> _RECORDS FOR PROCESSING_
========

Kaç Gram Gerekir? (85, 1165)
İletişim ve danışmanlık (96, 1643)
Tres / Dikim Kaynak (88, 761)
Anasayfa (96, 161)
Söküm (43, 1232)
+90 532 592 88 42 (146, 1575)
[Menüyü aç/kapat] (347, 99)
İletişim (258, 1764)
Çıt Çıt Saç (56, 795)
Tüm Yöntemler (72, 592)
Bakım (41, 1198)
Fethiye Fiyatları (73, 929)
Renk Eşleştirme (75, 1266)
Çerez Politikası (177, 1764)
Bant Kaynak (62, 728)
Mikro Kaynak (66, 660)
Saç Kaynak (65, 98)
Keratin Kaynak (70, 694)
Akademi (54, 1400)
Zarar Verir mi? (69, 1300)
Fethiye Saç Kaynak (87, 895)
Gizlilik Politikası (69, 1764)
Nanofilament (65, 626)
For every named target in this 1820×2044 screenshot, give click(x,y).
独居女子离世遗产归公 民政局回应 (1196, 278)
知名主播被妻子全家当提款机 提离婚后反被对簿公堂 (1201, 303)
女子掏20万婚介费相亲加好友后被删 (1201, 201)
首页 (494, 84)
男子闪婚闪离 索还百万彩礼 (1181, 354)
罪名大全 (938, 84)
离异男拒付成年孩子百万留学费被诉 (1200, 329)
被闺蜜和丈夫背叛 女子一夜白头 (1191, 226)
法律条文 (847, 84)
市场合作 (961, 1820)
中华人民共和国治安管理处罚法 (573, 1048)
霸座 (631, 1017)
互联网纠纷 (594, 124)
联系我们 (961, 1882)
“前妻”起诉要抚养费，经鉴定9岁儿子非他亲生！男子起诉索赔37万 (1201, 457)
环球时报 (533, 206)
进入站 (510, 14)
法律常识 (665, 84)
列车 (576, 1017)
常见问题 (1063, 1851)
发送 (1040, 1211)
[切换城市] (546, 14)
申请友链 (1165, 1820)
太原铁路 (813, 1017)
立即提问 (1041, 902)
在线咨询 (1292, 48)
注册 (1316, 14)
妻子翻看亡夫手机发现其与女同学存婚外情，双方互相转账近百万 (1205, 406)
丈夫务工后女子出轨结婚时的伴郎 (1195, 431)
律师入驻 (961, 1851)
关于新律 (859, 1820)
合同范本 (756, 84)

========

> _WORK REQUEST_
Please report all lines in the entries where "Politikası" appears.

> _ANSWER BELOW_
Çerez Politikası (177, 1764)
Gizlilik Politikası (69, 1764)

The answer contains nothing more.